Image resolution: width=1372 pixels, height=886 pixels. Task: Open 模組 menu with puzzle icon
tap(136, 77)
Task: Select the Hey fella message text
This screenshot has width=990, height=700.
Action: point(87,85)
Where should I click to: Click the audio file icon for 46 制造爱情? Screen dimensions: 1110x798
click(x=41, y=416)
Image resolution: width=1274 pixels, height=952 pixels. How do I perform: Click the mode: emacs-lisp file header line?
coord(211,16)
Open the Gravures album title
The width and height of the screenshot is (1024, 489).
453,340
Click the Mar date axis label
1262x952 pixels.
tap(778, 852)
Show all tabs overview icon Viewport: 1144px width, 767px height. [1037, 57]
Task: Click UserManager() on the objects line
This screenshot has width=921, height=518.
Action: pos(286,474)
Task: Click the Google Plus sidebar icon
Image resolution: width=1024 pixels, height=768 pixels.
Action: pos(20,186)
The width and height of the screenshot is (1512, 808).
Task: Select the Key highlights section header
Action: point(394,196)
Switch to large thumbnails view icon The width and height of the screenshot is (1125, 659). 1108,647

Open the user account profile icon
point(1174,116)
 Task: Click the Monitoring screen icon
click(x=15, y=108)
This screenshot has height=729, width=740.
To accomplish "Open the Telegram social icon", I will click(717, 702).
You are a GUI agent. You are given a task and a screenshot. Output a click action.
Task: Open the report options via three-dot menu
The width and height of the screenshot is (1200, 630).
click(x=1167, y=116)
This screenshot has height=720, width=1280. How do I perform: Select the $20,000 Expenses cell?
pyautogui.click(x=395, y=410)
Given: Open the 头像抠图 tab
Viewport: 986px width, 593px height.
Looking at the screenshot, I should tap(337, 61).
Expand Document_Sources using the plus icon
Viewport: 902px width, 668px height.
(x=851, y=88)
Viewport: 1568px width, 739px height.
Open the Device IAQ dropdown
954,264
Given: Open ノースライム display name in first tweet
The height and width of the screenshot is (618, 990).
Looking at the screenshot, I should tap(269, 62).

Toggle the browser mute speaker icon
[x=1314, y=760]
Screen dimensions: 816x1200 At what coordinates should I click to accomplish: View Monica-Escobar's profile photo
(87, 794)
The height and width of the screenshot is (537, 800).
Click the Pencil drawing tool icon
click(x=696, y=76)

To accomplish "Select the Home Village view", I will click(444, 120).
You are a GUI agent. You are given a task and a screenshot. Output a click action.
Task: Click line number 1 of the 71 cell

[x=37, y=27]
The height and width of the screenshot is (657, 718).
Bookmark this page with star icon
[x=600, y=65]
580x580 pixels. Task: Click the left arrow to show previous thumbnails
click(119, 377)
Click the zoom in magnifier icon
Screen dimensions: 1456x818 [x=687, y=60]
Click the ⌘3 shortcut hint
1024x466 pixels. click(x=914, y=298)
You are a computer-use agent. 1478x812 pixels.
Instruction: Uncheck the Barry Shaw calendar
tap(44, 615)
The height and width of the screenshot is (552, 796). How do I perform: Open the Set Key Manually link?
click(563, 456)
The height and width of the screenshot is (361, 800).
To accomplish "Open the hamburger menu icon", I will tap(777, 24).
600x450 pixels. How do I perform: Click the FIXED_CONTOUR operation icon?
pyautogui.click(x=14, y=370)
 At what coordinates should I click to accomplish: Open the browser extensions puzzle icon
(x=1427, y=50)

□ □ □ □ □

▶ [DIRECTION]:
Please print the records again exactly, beginning with the line that contains "This screenshot has height=729, width=740." and ending after the line that contains "[x=37, y=27]".

▶ [EXERCISE OUTPUT]:
This screenshot has height=729, width=740.
To accomplish "Open the Telegram social icon", I will click(717, 702).
You are a GUI agent. You are given a task and a screenshot. Output a click action.
Task: Open the report options via three-dot menu
The width and height of the screenshot is (1200, 630).
click(x=1167, y=116)
This screenshot has height=720, width=1280. How do I perform: Select the $20,000 Expenses cell?
pyautogui.click(x=395, y=410)
Given: Open the 头像抠图 tab
Viewport: 986px width, 593px height.
Looking at the screenshot, I should tap(337, 61).
Expand Document_Sources using the plus icon
Viewport: 902px width, 668px height.
(x=851, y=88)
Viewport: 1568px width, 739px height.
Open the Device IAQ dropdown
954,264
Given: Open ノースライム display name in first tweet
The height and width of the screenshot is (618, 990).
Looking at the screenshot, I should tap(269, 62).

Toggle the browser mute speaker icon
[x=1314, y=760]
Screen dimensions: 816x1200 At what coordinates should I click to accomplish: View Monica-Escobar's profile photo
(87, 794)
The height and width of the screenshot is (537, 800).
Click the Pencil drawing tool icon
click(x=696, y=76)

To accomplish "Select the Home Village view", I will click(444, 120).
You are a GUI agent. You are given a task and a screenshot. Output a click action.
Task: Click line number 1 of the 71 cell

[x=37, y=27]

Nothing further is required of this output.